DESCRIPTION OF THE TASK -> Pull out of the data below the stretch of lines bounded by the one containing "You are a computer-use agent. The width" and the one containing "The image size is (1257, 779).", both bounds included, unchanged.

Pixel coordinate grounding data
=== Section Start ===
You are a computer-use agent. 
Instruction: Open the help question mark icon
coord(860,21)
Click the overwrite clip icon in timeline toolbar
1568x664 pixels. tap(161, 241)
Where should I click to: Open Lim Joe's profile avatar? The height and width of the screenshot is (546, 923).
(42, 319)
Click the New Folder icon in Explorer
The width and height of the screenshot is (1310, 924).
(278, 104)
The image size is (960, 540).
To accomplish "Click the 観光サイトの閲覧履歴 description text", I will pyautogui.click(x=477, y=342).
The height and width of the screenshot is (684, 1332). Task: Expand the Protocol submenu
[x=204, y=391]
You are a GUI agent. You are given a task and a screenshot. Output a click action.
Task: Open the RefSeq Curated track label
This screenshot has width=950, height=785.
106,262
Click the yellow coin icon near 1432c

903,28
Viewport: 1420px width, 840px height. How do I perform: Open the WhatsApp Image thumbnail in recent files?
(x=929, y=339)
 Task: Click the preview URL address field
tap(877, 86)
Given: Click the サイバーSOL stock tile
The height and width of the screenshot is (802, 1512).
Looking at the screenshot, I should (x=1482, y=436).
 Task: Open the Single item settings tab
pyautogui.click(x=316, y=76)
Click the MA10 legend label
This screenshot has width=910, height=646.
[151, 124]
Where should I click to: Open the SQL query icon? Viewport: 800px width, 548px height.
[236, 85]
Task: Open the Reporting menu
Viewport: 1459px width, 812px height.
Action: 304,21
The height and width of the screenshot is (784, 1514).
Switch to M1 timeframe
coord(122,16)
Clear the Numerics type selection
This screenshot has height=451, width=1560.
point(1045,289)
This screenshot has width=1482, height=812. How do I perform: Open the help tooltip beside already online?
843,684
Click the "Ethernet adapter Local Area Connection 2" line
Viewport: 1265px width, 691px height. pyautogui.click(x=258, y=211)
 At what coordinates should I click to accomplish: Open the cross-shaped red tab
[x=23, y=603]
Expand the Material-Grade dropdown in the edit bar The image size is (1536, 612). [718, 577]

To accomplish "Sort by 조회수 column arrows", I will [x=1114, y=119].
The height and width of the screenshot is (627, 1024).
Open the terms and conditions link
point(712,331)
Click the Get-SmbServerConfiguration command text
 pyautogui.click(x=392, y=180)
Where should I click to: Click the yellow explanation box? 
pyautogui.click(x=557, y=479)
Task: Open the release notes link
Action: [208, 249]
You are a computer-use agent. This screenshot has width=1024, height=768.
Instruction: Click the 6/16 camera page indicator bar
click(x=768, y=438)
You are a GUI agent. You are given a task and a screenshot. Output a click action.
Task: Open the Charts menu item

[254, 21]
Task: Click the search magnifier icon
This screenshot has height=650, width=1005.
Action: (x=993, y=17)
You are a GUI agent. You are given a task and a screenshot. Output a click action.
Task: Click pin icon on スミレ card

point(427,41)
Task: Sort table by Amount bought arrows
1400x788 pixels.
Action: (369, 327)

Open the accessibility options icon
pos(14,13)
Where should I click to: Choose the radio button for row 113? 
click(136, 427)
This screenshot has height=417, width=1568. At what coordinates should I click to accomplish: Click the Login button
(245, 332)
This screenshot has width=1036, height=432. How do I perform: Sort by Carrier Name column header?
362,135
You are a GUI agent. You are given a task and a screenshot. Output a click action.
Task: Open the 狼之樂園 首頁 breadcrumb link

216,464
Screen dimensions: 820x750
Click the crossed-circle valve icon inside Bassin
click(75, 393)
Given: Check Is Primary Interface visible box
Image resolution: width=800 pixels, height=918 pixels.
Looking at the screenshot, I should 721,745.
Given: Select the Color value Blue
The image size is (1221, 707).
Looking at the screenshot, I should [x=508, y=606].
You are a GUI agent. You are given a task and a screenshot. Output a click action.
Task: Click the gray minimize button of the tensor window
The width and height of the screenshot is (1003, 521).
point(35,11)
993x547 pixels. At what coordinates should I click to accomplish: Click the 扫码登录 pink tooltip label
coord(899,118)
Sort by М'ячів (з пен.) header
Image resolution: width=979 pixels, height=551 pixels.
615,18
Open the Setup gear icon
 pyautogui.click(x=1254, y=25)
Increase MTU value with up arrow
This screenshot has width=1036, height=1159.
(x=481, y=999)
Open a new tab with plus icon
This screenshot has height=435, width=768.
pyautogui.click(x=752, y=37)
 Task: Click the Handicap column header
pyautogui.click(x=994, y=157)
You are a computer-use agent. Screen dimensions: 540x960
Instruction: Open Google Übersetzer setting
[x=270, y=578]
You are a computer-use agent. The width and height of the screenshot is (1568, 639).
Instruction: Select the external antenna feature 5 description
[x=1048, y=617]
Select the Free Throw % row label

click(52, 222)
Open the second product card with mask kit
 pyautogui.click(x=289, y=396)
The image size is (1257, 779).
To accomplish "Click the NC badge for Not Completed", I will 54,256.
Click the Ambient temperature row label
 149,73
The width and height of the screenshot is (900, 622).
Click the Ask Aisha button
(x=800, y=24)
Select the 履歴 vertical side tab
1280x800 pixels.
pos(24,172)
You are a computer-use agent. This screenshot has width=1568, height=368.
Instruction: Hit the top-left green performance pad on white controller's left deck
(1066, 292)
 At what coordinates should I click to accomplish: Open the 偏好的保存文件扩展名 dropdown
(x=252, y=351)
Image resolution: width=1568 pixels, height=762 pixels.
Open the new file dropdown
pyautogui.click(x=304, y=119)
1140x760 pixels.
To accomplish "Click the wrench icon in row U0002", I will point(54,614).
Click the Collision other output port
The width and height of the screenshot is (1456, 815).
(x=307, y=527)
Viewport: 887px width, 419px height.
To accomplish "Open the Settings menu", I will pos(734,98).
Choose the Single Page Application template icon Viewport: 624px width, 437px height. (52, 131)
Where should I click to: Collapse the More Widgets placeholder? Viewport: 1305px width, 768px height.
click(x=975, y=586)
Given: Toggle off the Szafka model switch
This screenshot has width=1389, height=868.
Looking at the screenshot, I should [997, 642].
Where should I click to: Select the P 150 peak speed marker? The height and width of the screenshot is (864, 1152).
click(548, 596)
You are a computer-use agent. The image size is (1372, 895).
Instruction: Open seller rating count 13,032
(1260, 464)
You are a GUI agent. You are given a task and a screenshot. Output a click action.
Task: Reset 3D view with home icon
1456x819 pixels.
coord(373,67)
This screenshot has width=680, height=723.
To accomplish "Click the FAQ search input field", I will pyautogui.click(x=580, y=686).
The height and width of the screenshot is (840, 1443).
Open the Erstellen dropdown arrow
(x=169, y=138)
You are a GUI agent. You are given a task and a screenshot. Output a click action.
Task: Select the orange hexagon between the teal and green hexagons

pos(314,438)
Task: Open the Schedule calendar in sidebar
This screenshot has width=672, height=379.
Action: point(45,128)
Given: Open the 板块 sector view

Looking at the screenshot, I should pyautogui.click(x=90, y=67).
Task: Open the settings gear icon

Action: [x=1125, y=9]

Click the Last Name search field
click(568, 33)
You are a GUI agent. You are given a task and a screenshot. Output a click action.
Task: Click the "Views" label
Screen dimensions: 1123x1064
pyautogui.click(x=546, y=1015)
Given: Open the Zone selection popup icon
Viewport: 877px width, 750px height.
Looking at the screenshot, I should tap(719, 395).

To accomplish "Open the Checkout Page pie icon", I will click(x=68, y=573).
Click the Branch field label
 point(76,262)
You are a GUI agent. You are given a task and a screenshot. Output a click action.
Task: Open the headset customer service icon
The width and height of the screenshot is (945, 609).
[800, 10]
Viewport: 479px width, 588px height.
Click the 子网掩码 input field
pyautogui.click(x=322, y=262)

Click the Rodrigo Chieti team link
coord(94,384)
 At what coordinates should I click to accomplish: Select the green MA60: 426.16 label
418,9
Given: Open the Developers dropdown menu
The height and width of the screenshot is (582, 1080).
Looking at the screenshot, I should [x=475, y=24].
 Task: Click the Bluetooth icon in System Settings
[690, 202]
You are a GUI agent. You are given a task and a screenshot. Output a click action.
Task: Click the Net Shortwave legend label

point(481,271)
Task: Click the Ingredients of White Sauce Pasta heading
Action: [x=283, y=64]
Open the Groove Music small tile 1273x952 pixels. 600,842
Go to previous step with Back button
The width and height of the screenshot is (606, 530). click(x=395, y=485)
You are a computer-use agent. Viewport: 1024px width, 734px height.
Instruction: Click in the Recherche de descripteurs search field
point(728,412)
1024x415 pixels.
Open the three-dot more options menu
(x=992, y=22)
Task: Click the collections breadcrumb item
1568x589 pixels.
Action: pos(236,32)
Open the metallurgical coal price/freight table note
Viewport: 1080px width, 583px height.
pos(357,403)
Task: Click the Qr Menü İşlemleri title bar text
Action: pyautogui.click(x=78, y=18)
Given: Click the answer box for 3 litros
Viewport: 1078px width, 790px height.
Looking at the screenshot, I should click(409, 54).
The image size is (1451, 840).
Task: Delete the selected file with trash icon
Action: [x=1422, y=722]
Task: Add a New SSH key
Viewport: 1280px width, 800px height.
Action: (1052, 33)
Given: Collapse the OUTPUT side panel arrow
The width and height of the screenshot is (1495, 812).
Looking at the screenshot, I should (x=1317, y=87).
=== Section End ===
ANSWER ->
You are a computer-use agent. The width and height of the screenshot is (1568, 639).
Instruction: Select the external antenna feature 5 description
[x=1048, y=617]
Select the Free Throw % row label

click(52, 222)
Open the second product card with mask kit
 pyautogui.click(x=289, y=396)
The image size is (1257, 779).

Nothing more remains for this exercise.